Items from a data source
********
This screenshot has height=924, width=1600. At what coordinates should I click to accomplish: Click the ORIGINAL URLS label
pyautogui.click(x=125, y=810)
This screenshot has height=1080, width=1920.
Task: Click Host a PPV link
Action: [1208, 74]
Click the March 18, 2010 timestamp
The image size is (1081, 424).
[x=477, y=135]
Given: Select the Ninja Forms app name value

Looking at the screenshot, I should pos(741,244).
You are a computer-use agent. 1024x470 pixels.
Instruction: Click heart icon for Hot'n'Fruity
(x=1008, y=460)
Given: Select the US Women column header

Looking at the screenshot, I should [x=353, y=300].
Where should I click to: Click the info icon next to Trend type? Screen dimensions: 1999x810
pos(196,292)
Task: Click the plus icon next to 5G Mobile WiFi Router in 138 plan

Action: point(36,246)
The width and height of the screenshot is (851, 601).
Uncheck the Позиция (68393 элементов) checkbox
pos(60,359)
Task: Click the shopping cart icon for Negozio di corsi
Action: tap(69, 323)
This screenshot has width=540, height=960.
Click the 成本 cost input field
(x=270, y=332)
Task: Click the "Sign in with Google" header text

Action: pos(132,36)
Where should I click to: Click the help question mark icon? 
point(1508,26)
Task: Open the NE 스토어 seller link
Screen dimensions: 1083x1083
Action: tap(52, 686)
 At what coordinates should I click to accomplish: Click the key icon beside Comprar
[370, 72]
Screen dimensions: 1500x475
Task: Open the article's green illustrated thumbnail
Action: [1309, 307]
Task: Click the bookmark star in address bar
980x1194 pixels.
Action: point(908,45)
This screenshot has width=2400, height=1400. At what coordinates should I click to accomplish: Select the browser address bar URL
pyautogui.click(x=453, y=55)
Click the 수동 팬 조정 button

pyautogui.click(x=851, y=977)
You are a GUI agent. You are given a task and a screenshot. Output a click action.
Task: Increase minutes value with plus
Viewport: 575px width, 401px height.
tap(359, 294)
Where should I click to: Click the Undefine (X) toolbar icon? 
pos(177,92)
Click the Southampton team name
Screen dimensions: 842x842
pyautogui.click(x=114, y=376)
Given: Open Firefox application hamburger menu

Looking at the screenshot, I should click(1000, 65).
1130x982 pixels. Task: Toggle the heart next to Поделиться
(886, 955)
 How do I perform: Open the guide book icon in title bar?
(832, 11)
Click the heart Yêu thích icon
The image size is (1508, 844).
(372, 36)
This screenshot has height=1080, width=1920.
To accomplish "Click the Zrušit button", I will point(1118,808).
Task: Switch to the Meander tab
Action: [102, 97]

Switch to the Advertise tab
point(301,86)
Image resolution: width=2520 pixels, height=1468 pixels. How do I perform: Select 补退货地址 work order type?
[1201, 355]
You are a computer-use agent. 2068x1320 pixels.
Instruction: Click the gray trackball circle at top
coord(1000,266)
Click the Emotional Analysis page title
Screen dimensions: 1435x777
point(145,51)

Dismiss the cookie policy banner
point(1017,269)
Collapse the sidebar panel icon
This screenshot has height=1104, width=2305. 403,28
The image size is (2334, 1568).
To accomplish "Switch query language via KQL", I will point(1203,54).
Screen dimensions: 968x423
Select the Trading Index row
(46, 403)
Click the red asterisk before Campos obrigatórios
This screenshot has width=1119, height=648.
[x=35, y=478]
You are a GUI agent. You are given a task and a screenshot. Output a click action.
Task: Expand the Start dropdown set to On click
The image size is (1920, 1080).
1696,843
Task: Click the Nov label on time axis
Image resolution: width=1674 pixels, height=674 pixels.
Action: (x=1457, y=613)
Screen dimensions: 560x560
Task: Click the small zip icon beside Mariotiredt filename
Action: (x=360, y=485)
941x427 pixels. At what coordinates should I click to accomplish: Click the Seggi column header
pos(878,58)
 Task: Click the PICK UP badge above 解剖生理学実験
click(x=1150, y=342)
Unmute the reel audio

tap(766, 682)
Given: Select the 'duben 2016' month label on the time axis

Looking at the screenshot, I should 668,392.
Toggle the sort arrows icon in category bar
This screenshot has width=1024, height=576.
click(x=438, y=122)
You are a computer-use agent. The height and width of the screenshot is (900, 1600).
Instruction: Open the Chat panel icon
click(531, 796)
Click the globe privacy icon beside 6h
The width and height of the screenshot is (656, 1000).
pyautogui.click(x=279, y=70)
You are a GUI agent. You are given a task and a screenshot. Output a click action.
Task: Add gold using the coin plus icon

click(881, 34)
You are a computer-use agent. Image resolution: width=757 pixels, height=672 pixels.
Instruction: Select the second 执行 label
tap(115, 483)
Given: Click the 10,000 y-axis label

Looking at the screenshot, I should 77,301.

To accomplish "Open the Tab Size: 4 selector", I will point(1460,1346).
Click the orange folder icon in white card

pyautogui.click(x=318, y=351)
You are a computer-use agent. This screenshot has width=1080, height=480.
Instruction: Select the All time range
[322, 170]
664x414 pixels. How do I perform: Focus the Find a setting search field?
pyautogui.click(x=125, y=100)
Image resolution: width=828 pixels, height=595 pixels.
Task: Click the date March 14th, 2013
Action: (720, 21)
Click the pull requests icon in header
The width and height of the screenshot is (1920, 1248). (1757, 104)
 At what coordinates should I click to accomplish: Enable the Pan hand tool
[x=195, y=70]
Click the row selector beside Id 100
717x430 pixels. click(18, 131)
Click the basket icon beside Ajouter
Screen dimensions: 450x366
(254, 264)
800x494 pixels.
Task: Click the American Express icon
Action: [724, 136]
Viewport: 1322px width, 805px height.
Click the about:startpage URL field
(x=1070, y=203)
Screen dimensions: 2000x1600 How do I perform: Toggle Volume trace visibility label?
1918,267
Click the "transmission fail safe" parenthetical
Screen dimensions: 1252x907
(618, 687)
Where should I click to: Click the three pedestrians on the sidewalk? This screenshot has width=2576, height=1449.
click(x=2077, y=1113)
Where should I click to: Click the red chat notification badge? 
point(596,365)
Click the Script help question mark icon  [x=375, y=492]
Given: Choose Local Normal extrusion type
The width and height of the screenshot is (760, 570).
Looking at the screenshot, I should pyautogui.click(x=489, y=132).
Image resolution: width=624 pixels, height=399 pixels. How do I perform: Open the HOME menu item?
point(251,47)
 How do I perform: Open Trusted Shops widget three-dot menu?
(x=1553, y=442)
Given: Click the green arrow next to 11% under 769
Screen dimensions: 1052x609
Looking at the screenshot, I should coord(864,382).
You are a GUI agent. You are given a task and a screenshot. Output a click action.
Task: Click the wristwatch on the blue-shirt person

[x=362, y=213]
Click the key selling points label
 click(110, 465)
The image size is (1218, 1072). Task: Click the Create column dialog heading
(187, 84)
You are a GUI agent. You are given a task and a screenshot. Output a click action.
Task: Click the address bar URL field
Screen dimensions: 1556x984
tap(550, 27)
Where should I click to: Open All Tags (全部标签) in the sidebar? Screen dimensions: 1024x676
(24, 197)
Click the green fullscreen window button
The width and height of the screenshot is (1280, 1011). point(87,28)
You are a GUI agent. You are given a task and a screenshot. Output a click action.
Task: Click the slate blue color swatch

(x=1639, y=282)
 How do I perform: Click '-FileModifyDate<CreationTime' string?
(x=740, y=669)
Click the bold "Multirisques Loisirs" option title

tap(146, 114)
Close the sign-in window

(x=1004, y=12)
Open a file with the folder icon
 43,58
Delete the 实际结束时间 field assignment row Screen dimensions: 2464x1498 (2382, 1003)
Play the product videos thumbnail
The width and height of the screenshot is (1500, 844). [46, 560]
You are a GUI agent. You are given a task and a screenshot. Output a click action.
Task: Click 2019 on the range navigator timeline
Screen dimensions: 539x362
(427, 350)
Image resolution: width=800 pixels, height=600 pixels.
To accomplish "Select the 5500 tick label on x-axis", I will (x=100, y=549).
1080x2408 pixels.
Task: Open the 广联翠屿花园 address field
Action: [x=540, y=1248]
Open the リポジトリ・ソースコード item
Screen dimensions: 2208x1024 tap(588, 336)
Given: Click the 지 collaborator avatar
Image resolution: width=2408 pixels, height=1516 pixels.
********
▶ **SET PROBLEM**
Extract every line of the records above that contains the word "panel", treating uppercase and lowercase as different.

▶ **PROBLEM SOLUTION**
Collapse the sidebar panel icon
Instruction: Open the Chat panel icon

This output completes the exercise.